**Reading text:**
□ □ □
Finally, the label Identifier in a LBLPOS or LBLNEG
expression is part of a separate name space. The label does not become
available for use inside the SpecExpr. A label is permitted
to have the same name as an identifier already in scope or as a label in
an enclosing labeled expression. If a label has the same name as
an identifier already in scope, it does not hide that identifier.
1.0.2 Types of specification expressions
Like expressions in Java, every specification expression has a statically
determined type [JLS, 15.3]. This type can either be a Java
type, the special type TYPE, or the special type LockSet.
The type of a specification expression is determined in the same way as
that of a Java expression, with the following additions:
-
The type of e0 ==> e1 is boolean.
-
The type of e0 <: e1 is boolean.
-
The type of type(T) is TYPE.
-
The type of classlock(T) is Object.
-
The type of (forall ...) is boolean.
-
The type of (exists ...) is boolean.
-
The type of (LBLPOS n e) is the same as the type of e.
-
The type of (LBLNEG n e) is the same as the type of e.
-
The type of a bound variable is determined by its declaration in the same
way that the type of a local variable is determined.
-
The type of an application of a Logic of ESC/Java function is as follows:
-
The type of typeof(e) is TYPE.
-
The type of elemtype(e) is TYPE.
-
The type of max(e) is Object.
-
The type of elemsnonnull(e) is boolean.
-
The type of fresh(e) is boolean.
-
The type of PRE(e) is the type of e.
-
The type of a special variable is as as follows:
-
The type of LS is LockSet.
-
The type of RES is the same as the result type of the current
method (here, we regard a constructor as a method whose result type is
the class containing the constructor).
-
The type of e0[e1], where e0 is of type LockSet
and e1 is of type Object, is boolean.
1.0.3 Type correctness of specification expressions
Just as Java requires expressions to be type correct, so ESC/Java requires
specification expressions to be type correct. The type-correctness
rules are the same as in Java, with the following exceptions and additions
(where e, e0, and e1 are well-typed):
-
The expression e0 ==> e1 is well-typed if both e0 and
e1 are of type boolean.
-
The expression e0 <: e1 is well-typed if both e0 and
e1 are of type TYPE.
-
The expression type(T) is well-typed if T is a reference
type.
-
The expression classlock(T) is well-typed if T is a class
type.
□ □ □
**Provided data:**

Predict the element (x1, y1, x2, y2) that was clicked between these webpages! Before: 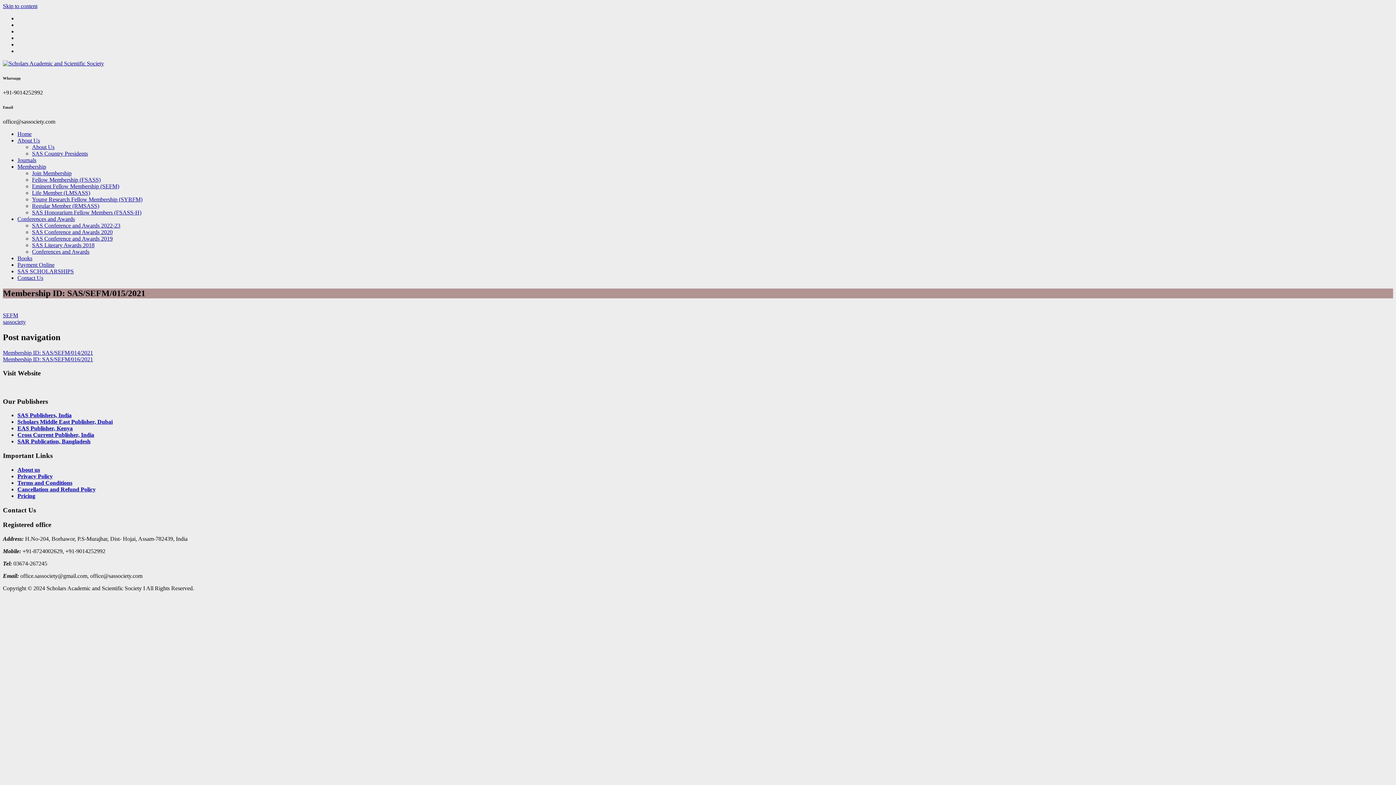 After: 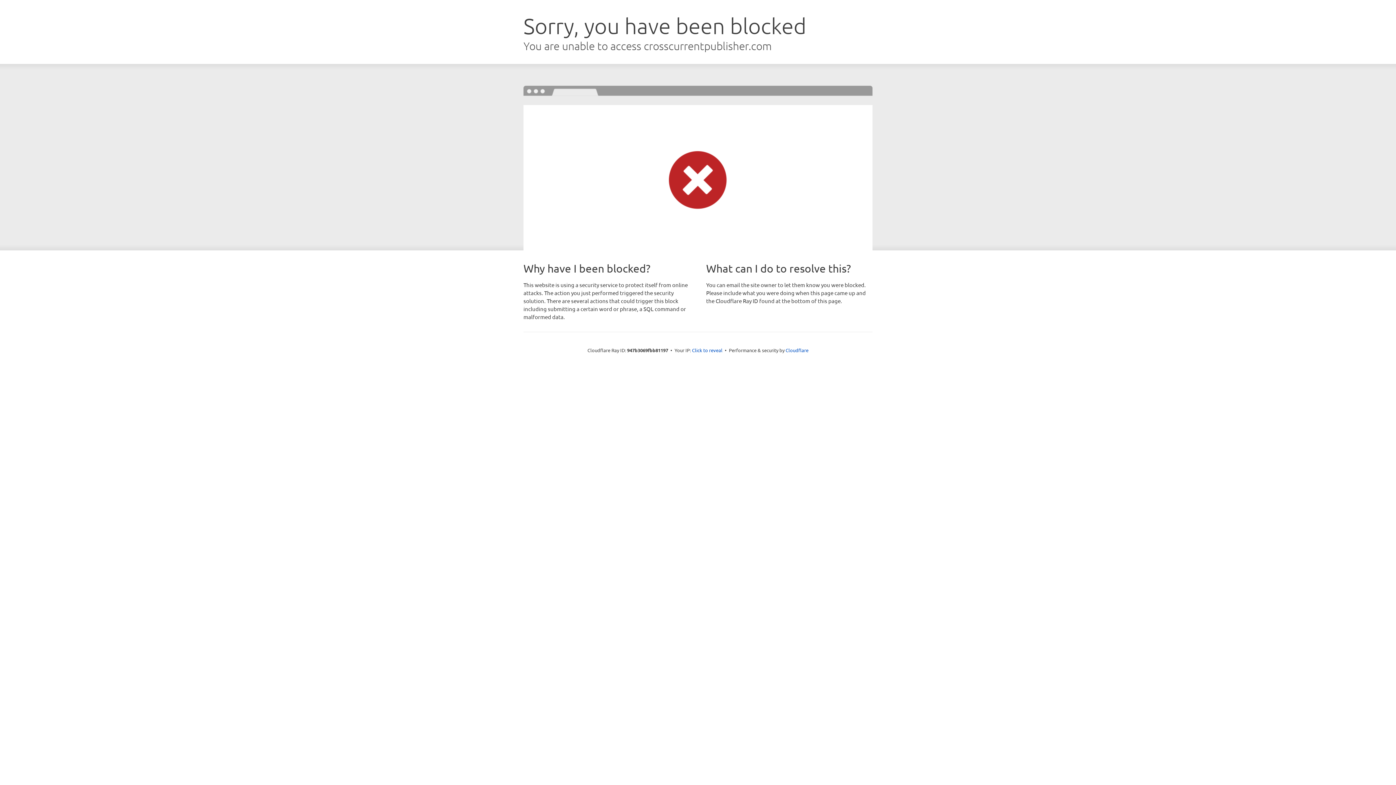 Action: label: Cross Current Publisher, India bbox: (17, 432, 94, 438)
□ □ □
**Tasks for this exercise:**
(A) Answer these questions about the text on ESC/Java specification expressions:
(i) What is the type of classlock(T)?
(ii) Under what condition is the expression e0 <: e1 well-typed?
(iii) Does a label with the same name as an identifier already in scope hide that identifier?
(B) Continue the text on ESC/Java specification expressions from the point where it stops.

**Answers to the problems:**
(A)
(i) Object.
(ii) Both e0 and e1 must be of type TYPE.
(iii) No, it does not hide that identifier.

(B)
-
The expression (forall ...; e) is well-typed if e is
of type boolean.
-
The expression (exists ...; e) is well-typed if e is
of type boolean.
-
The expression (LBLPOS n e) is well-typed (recall the assumption
that e is well-typed).
-
The expression (LBLNEG n e) is well-typed.
-
A bound variable is well-typed.
-
The expression typeof(e) is well-typed if e is of a reference
type.
-
The expression elemtype(e) is well-typed if e is of type
TYPE.
-
The expression max(e) is well-typed if e is of type LockSet.
-
The expression elemsnonnull(e) is well-typed if e is
of an array type.
-
The expression fresh(e) is well-typed if e is of a reference
type.
-
The expression PRE(e) is well-typed.
-
RES is well-typed if the current method is declared with a non-void
result type (RES is not allowed in the specification of constructors).
-
LS is well-typed.
-
The expressions e0 == e1 and e0 != e1 are well-typed
if
-
both operands e0 and e1 are of type boolean,
-
both operands are of numeric types,
-
each operand is either of a reference type or of the null type, or
-
both operands are of type TYPE.
Note that the first three of these cases are exactly the cases in which
an application of == or != is well-typed in Java [JLS,
15.20].
-
The expressions e0 <= e1 and e0 < e1 are well-typed
if
-
both operands are of numeric types, or
-
both operands are of reference types (in this case, the objects are compared
using the locking order mutex$atmost introduced in the Logic
of ESC/Java).
Note that the first case is exactly the case in which an application of
<= or < is well-typed in Java [JLS, 15.19.1].
-
The expression e0[e1] is well-typed if
-
the type of e0 is an array type T[] and the type of e1
(after numeric promotion) is int, or
-
the type of e0 is LockSet and the type of e1
is a reference type.
Note that the first case is exactly the case in which an application of
[] is well-typed in Java [JLS, 15.12].
1.0.4 Further restrictions
on specification expressions
In addition to the requirement of type correctness, there are some further
restrictions on specification expressions.
First, specification expressions must be free of subexpressions that,
in general, may have side effects. In particular, specification expressions
may not contain any:
-
assignment (=, +=, etc.),
-
pre-increment, pre-decrement, post-increment, post-decrement (++
or --),
-
array or object creation (new), or
-
method invocation.
Note that in spite of this rule, specification expressions may have subexpressions
that are parsed as if they were method invocations, namely applications
of typeof, elemtype, max, elemsnonnull,
fresh, and PRE. Since method invocations are not
allowed specification expressions, no ambiguity arises if one of these
names is used as a method. Similarly, there is no danger that type(...)
could be confused with a method application.
Second, applications of fresh and PRE are allowed
only in postconditions (ensures, also_ensures, exsures,
and also_exsures annotations) and loop_invariant annotations.
Furthermore, applications of fresh and PRE are forbidden
in the argument to PRE.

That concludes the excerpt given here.